* **What you will do**:
[A] Print everything in the NFS setup guide below from "N.B. I could" down to "the NFS share(s)".
[B] Using the NFS setup guide below, explain in one to three sentences why the two UFW rules let NFSv2 work consistently.
--- Source ---
9. Configure the firewall in Lubuntu 18.04

I used Gufw (LXDE Menu > ‘Preferences’ > ‘Firewall Configuration’) to add the following two UFW rules:

111,2049,4001,32765:32768/udp ALLOW IN 192.168.1.0/24
111,2049,4001,32765:32768/tcp ALLOW IN 192.168.1.0/24

The above rules permit NFSv2 to function consistently because I had configured the NFS ports to be static. If I had not done that the firewall would sometimes stop NFS from working because NFSv2 ports change randomly otherwise.

In OPENSTEP running in the VM

10. Make sure basic networking has been configured

I navigated to ‘openstep’ > ‘NextAdmin’ > ‘SimpleNetworkStartup.app’ and did the following:

  • Unticked ‘Maintain the master copy of network administrative data.’
  • Selected ‘Use the network, but don’t share administrative data.’
  • Entered the Hostname ‘openstep‘ (no quotes) and IP address 192.168.1.63.
  • Clicked on ‘Network Options…’. In the window that opened I did the following:
    • Made sure router IP is set to 192.168.1.254
    • Made sure NIS Domain Name is set to ‘None’
    • Made sure Netmask is set to 255.255.255.0
    • Made sure Broadcast Address is set to 192.168.1.255
    • ‘Limit access to local NetInfo data to the local network’ is unticked.
    • Clicked on ‘Set’.
  • Clicked on ‘Configure’.

11. Create the shared NFS director[y,ies]

N.B. I could probably have created the directory /mnt/nfs/nfsshare and/or /mnt/nfs/var/nfs (whichever you chose to create — see 3.1 above) using ‘openstep’ > ‘NextAdmin’ > ‘NFSManager.app’ instead of using the command line, but I opened a Terminal window in OPENSTEP and did the following:

openstep> su
openstep:1# mkdir /mnt
openstep:2# mkdir /mnt/nfs
openstep:3# mkdir /mnt/nfs/nfsshare
openstep:4# mkdir /mnt/nfs/var
openstep:5# mkdir /mnt/nfs/var/nfs

12. Mount the NFS share(s)
--- Data ---
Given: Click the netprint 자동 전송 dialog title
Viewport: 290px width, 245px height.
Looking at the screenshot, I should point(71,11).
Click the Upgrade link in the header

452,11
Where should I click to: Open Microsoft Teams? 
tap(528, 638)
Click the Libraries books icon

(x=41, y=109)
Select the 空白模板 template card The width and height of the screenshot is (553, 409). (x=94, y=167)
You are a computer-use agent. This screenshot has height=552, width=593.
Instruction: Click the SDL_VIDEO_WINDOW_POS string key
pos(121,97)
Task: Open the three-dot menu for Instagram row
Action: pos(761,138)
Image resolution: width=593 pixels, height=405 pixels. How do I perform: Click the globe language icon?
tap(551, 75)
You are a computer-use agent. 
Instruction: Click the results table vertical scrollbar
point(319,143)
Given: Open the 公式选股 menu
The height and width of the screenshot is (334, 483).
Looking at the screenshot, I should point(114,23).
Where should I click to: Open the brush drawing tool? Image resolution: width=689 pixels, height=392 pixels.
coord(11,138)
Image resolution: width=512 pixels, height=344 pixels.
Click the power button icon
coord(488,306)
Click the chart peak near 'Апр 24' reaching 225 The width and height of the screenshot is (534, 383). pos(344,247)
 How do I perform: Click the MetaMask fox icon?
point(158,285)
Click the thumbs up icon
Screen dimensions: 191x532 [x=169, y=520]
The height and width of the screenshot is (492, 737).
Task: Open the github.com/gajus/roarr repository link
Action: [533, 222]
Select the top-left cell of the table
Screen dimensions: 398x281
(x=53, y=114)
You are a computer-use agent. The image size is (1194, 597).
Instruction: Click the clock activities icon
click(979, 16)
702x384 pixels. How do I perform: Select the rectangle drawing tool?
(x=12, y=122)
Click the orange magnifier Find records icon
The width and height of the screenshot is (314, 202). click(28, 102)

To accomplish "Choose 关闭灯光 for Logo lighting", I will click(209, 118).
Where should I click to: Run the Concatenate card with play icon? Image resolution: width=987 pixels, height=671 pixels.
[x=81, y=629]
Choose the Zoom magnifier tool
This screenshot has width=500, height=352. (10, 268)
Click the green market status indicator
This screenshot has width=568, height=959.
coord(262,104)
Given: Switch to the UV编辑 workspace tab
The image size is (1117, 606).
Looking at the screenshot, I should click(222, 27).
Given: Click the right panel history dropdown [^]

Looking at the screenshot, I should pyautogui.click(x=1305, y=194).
---
* **Answers to the exercise**:
[A]
N.B. I could probably have created the directory /mnt/nfs/nfsshare and/or /mnt/nfs/var/nfs (whichever you chose to create — see 3.1 above) using ‘openstep’ > ‘NextAdmin’ > ‘NFSManager.app’ instead of using the command line, but I opened a Terminal window in OPENSTEP and did the following:

openstep> su
openstep:1# mkdir /mnt
openstep:2# mkdir /mnt/nfs
openstep:3# mkdir /mnt/nfs/nfsshare
openstep:4# mkdir /mnt/nfs/var
openstep:5# mkdir /mnt/nfs/var/nfs

12. Mount the NFS share(s)

[B] The rules work reliably because the NFS ports had been set to be static, so the allowed port numbers stay the same. Without that step, NFSv2 ports change randomly, and the firewall would sometimes stop NFS from working.